Private consumers are typically less likely to add a new subscription service than – even those same – people in a business setting. Adding a $20 monthly subscription is something most consumers will think twice about while a $250 purchase at work is something most office workers will do at a whim if they feel it will help them do their job. However, purchasing in a professional setting may require jumping through more hoops (reimbursement plans, purchase orders, approval processes, not having a corporate credit card, …)
On a similar note, large enterprises typically have a lot more money than small and midsized businesses (SMBs) ones, but they are also a lot slower in their decision making. Budget cycles and corporate politics, as well as deliberate and cultural resistance to change will slow things down beyond what a startup can usually fathom.
Keep in mind that it is very hard to sell to a type of buyer you don’t understand. If you’ve never worked for a large organization, selling an enterprise product is very hard. If you’re not a likely user of your product, you are not going to do a great job at convincing others to buy it. If you don’t speak the customer’s industry lingo or use unrealistic use cases that show lack of domain knowledge, you’re going to have a hard time. Show up at a power company with a healthcare example, and you will get nowhere. A creative person may be amazed at how little ability people can have for leaps of imagination. Don’t expect people to understand why they need your product. Spell it out for them. Learn what kept your champion awake last week, and tell them how your product will solve exactly that problem.

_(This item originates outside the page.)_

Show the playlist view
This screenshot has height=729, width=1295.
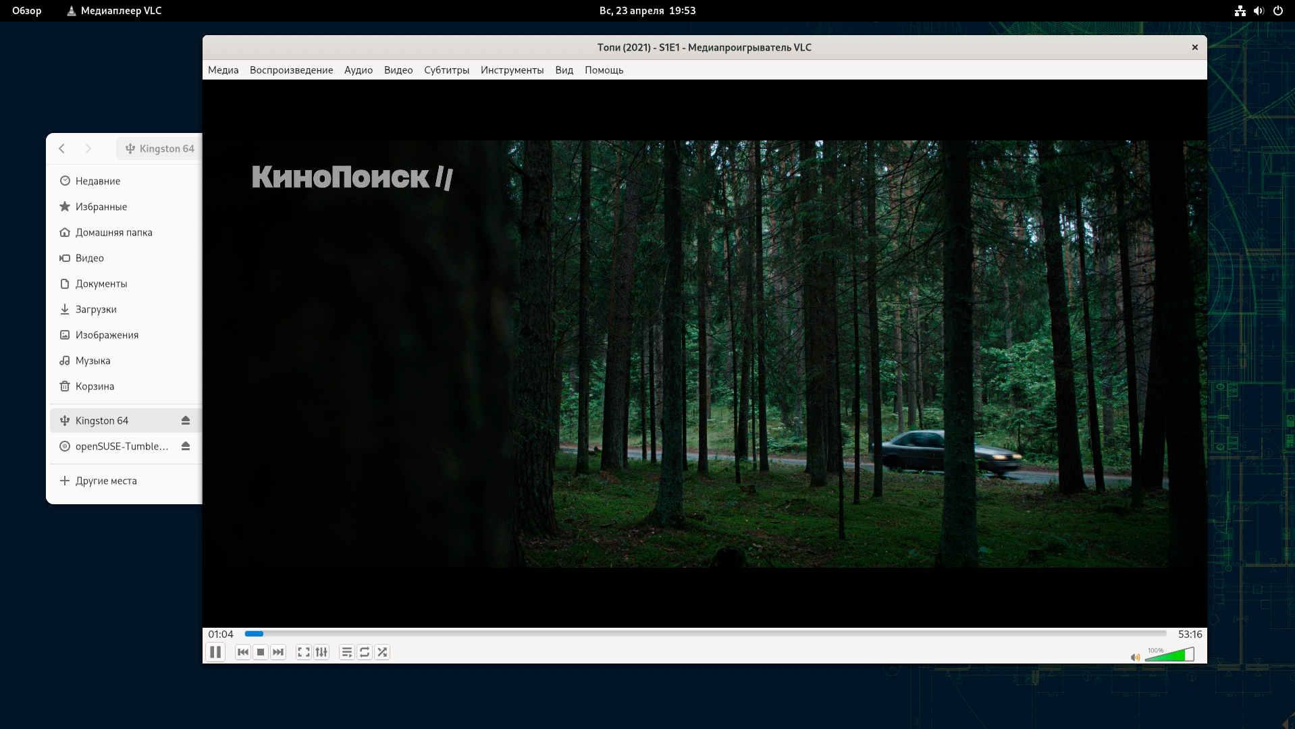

In the corporate world an incredible amount of time is spent on reverse engineering the buyer’s corporate structure, processes and hierarchies:
- Who is the buyer/decision maker?
- Who are his or her influencers?
- What’s the value your product delivers to the buyer?
- Is a budget already allocated to this purchase?
- If so: What is it? Whose is it?
- If not: What is the purchase and budget process? Can you influence it?
You will be surprised how many of these questions people are willing to answer if you simply muster the courage to ask.
Who the buyer is will heavily influence every aspect of your product – and of your organization. And the consumer-SMB-enterprise dimension is just one of several you will want to position yourself on. Targeting customers based on their industry, or functions within an organization are two other common dimensions. Often the answer is even a certain function within a certain industry in a company of a certain size. Consumer customers have other dimensions such as age and lifestyle groups, income categories, hobbies, etc.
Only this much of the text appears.